Taylor James Gabriel (born February 17, 1991) is a former American football wide receiver who played for six seasons in the National Football League (NFL). After playing college football at Abilene Christian, he signed with the Cleveland Browns as an undrafted free agent in 2014. He also played with the Atlanta Falcons and Chicago Bears.

Early years
Gabriel attended John Horn High School in Mesquite, Texas, where he played football, basketball, and ran track for the Jaguars athletic teams. In football, he was a three-year letterman at wide receiver, cornerback, and kick returner. He was an All-District selection as a junior after he had 47 catches for 588 yards and four touchdowns. He earned Class 5A TSWA All-State as senior in 2008 after totalling 90 catches for 1,354 yards with 13 touchdowns for a 4–7 team with the school’s first playoff bid. He was also named APSE second team all-state and was the District 11-5A MVP.

College career
Gabriel enrolled to play college football at Abilene Christian University, where he holds the record for most career touchdowns, from 2010 to 2013. In the 2010 season, he finished with 26 receptions for 295 receiving yards. In the 2011 season, he had 64 receptions for 988 receiving yards and ten touchdowns. In the 2012 season, he finished with 52 receptions for 684 receiving yards and seven touchdowns. In his final season with the team in 2013, he had 73 receptions for 1,060 receiving yards and ten touchdowns. He finished his career, second in school history with 215 receptions for 3,027 yards and 27 touchdowns.

Professional career

Cleveland Browns
Gabriel was signed by the Cleveland Browns after going undrafted in the 2014 NFL Draft.

Gabriel made his NFL debut on September 7, 2014, against the Pittsburgh Steelers, recording one reception for five yards. In Week 9, against the Tampa Bay Buccaneers, he caught 34-yard pass from quarterback Brian Hoyer for his first career touchdown reception. He finished the 2014 season with 36 receptions for 621 yards and a touchdown. In the 2015 season, he recorded 28 receptions for 241 yards. On September 3, 2016, Gabriel was released by the Browns.

Atlanta Falcons
Gabriel was claimed off waivers by the Atlanta Falcons on September 4, 2016. In Atlanta's Week 12 game against the Arizona Cardinals, he scored two touchdowns, helping to lead the Falcons to a 38–19 win. In Week 14 against the Los Angeles Rams, he had three receptions for 82 yards and scored one touchdown in the 42–14 victory. He played a significant role for the Falcons throughout the season, which was successful and resulted in an appearance in Super Bowl LI, where they lost to the New England Patriots in overtime by a score of 34–28. Gabriel had three receptions for 76 yards in the Super Bowl. Overall, in the 2016 regular season, Gabriel recorded 35 receptions for 579 yards and six touchdowns.

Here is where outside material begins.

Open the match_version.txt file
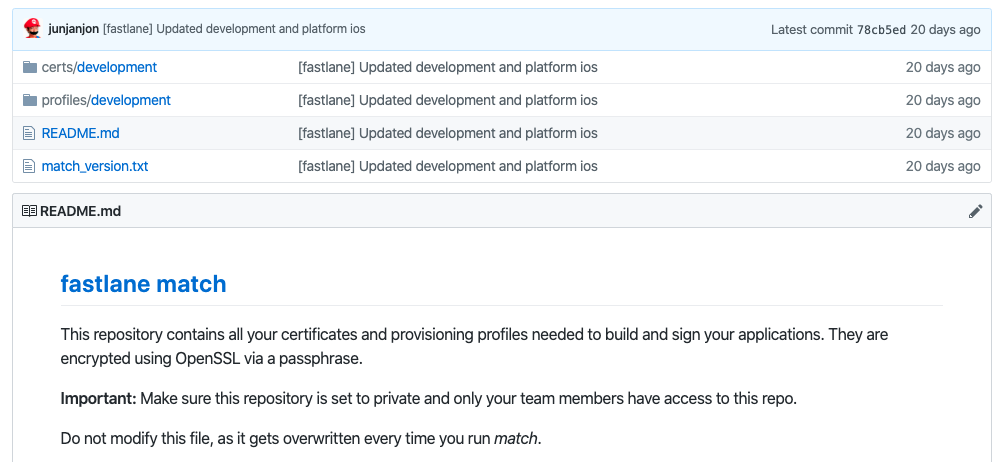click(x=95, y=166)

On March 8, 2017, the Falcons placed a second-round tender on Gabriel. He officially signed his tender on April 22, 2017. In the 2017 season, Gabriel played in 16 games with four starts, recording 33 receptions for 378 yards and one touchdown.

Chicago Bears
On March 14, 2018, Gabriel signed a four-year $26 million contract with the Chicago Bears.

2018 season

On September 9, Gabriel made his Bears debut, catching five passes for 25 yards in the season-opening 24–23 road loss to the Green Bay Packers. On September 30, 2018, he caught a season-high seven passes for 104 yards and two touchdowns in a 48–10 victory over the Tampa Bay Buccaneers. This was the second time he caught two touchdowns in a single game, the last time was with the Atlanta Falcons in 2016. On October 14, Gabriel had five receptions for 110 yards in the 31–28 overtime loss to the Miami Dolphins in Week 6.

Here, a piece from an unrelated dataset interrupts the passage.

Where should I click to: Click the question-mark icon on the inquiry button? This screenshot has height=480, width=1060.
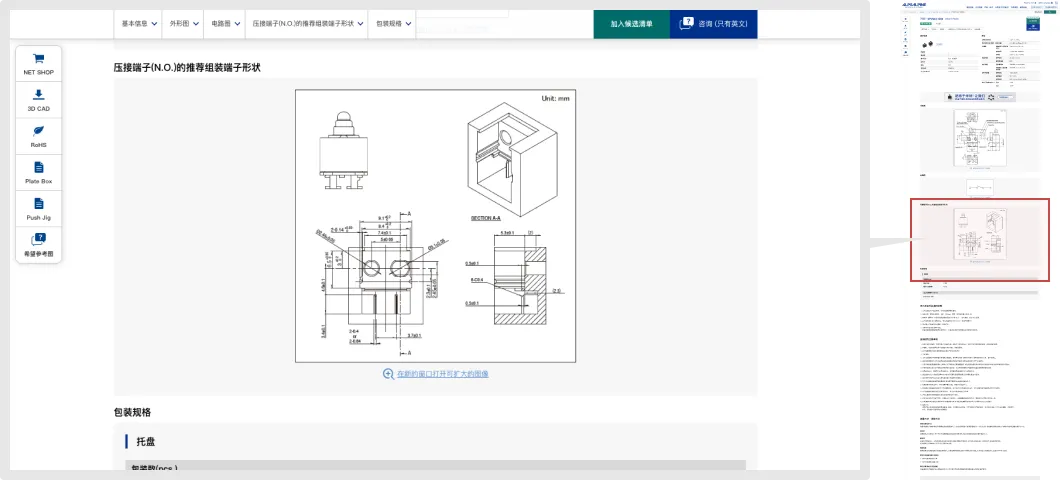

Gabriel finished the 2018 season with the Bears with 67 catches for 688 yards and two touchdowns.

2019 season

During Week 3 against the Washington Redskins, Gabriel caught six passes for 75 yards and three touchdowns in the 31–15 road victory, though he exited the game with a concussion. He was the 35th player in NFL history to score three receiving touchdowns in the first half of a game and the first Bears player to do so in the Super Bowl era. Gabriel was also the fourth player in Bears history to accomplish the feat in one quarter after Red Pollock (1935), Frank Minini (1948), and Gale Sayers (1965). Gabriel was forced to miss the following week's game against the Minnesota Vikings. Without Gabriel, the Bears won 16–6. He finished the 2019 season with 29 receptions for 353 yards and four touchdowns along with 20 rushing yards.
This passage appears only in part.